Lately, though, there has been more recognition that visitors don’t want to have their sensibilities protected from the real Africa. Some would welcome the chance to witness the realities of daily existence in some of the world’s poorest countries, even if they can then slip between crisply laundered sheets at the end of the day.
For many African nations, the most practicable way of improving their economy is through tourism, enticing affluent western visitors and their hard currencies. There may be a point to yelling long and loud about improving aid to Africa, but an immediate and enlightening option is to go see for yourself.
The packages here certainly aren’t for the budget-conscious crowd, but your money will make a difference, and it’s difficult to think of a trip that offers more real value, in every sense.
Back to those monkeys. They are frolicking in the grounds of the Islands of Siankaba, a blissfully tranquil river lodge in the south of Zambia. Two forested islands in the middle of the Zambezi have been equipped with six elegant and comfortable chalets, all four-poster beds, river vistas and gilded bath fittings, joined by elevated walkways over foliage and streams.
Siankaba offers both a luxurious escape and the opportunity to remember you are in Africa, rather than a hermetically sealed paradise.
In the realm of statistics, Zambia might seem consigned to oblivion. The starker numbers tell us that life expectancy is 33 years, that half the population will die from Aids, that the government spends £250m a year on debt repayments, and half of that figure on education.
Up close, it seems less bleak. Tourism is already benefiting from the “Zimbabwe effect”, as Robert Mugabe’s reign of terror incites visitors to switch to a saner nation on the other side of the Zambezi.
That’s the broad picture, but the real hope is in the detail. At Siankaba, the infectiously upbeat proprietor, Simon Wilde, tells me that one of the most popular activities on offer is a visit to the neighbouring village. I can see why. It’s an eye-opening introduction to the domestic reality of African life, and to the practical improvements that a conscientious tourism project can make.
The headman in Siankaba laid down three provisos before he gave permission for the lodge to be built on his people’s land. The owners would have to provide a mill and a cattle dip for his village, and give preference to locals when recruiting staff. The requests show perspicacity, and a practical realisation that the villagers’ way of life will change with the regular employment provided by the camp.

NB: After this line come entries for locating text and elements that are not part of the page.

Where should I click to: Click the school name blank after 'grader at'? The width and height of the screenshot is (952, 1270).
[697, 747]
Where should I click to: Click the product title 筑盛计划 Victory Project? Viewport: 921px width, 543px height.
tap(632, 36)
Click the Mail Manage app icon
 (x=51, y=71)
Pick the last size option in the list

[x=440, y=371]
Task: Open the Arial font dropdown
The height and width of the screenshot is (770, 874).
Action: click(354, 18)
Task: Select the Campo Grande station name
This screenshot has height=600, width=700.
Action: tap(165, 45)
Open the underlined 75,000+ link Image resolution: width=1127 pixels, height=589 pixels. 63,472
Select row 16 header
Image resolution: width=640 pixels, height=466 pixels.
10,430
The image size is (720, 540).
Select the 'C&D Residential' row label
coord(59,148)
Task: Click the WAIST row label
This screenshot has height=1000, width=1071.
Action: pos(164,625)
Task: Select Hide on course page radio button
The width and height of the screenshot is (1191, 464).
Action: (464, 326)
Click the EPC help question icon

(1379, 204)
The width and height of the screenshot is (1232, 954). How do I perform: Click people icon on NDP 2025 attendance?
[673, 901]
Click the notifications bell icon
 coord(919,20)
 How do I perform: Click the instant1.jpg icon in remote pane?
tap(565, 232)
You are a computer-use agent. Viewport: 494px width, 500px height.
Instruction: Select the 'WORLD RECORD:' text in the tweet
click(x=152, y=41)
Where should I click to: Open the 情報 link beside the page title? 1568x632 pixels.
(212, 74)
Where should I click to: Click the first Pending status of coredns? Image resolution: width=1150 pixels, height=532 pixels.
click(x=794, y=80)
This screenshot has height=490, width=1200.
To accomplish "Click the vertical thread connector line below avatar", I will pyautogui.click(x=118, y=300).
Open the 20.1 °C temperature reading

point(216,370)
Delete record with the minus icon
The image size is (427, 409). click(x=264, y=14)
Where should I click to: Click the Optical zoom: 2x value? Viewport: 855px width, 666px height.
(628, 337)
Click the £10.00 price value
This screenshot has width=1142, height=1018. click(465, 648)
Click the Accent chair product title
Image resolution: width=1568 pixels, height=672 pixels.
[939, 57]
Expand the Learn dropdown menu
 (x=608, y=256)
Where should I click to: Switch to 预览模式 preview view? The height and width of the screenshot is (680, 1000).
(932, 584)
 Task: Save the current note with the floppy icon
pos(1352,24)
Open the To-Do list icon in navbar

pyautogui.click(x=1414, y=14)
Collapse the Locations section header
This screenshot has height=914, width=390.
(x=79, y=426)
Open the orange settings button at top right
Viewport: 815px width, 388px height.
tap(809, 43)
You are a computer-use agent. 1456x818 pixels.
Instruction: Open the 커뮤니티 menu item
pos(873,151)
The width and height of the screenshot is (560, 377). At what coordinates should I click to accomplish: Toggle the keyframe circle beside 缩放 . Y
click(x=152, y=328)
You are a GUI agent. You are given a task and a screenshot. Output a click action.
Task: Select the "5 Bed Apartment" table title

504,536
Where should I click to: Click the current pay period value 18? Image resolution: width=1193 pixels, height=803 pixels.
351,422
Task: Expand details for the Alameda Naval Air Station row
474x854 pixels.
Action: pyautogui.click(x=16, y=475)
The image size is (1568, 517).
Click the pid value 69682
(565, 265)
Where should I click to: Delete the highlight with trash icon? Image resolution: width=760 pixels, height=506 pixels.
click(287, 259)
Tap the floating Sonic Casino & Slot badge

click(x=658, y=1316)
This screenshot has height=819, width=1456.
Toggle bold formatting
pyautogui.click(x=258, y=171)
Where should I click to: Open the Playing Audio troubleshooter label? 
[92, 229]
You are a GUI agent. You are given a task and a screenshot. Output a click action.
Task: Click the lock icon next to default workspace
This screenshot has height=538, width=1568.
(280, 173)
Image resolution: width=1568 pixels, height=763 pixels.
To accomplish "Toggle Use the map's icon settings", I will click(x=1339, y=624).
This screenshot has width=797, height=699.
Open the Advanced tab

My guide shows me the basic ingenuity of the mud huts. There is no power line here, but the huts have televisions that run off car batteries. The sanctimonious might sniff that this will alter the traditional way of life. The realistic (and the villagers) point out that the changes are inevitable.
Those of a historical frame of mind might suggest they have been inevitable since that moment, 150 years ago, when the dour Blantyre missionary David Livingstone looked with awe over the cataracts of the falls he named after his queen. What may be surprising to a visitor is the degree to which Livingstone is still celebrated in these parts. Even the main town retains his name when virtually every other African settlement ditched their colonial references after independence.